- **Data supplied**:
►
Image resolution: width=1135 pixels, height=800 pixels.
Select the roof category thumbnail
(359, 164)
◄
►
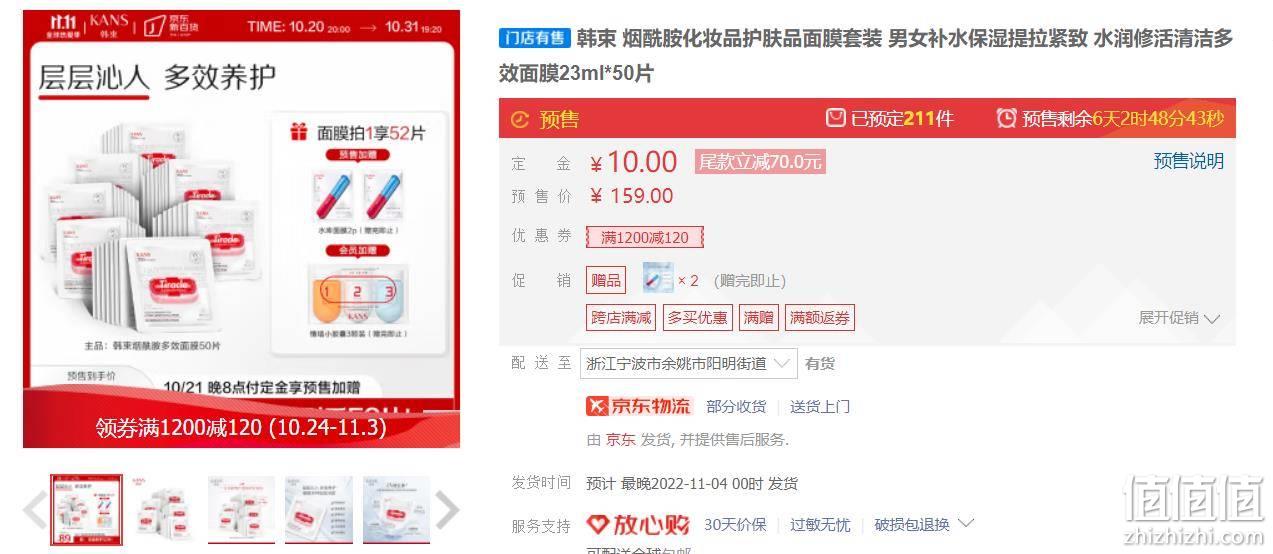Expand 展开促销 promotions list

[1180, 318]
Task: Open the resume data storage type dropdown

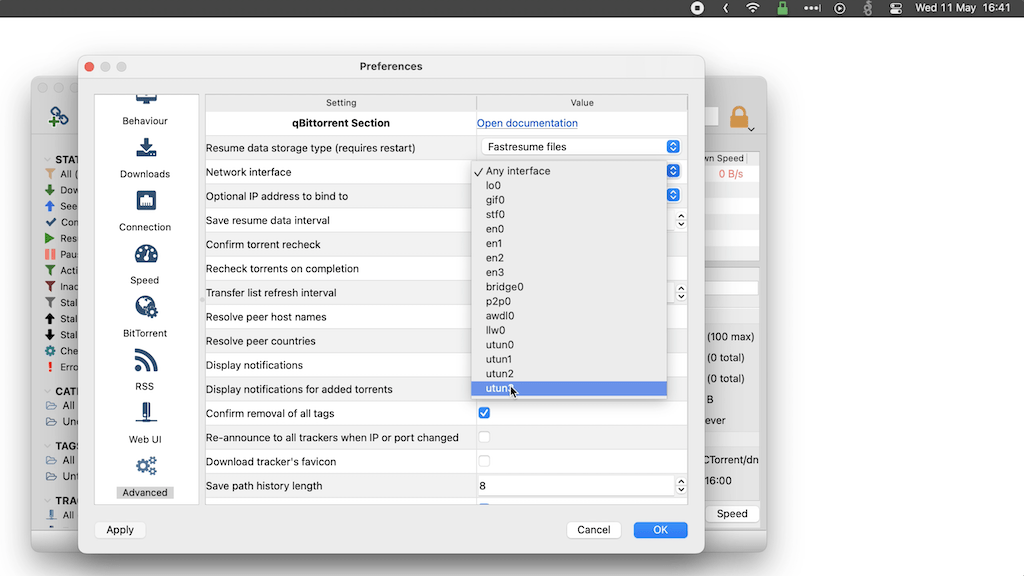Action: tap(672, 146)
◄
►
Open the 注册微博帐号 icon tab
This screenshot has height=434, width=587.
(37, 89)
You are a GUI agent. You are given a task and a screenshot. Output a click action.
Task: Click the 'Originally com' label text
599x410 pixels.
◄
- **Task description**:
Only the lines from the one containing "You are a GUI" through the one containing "599x410 pixels." are to be retyped, both boundary lines included, with no other material.

- **Written solution**:
You are a GUI agent. You are given a task and a screenshot. Output a click action.
Task: Click the 'Originally com' label text
599x410 pixels.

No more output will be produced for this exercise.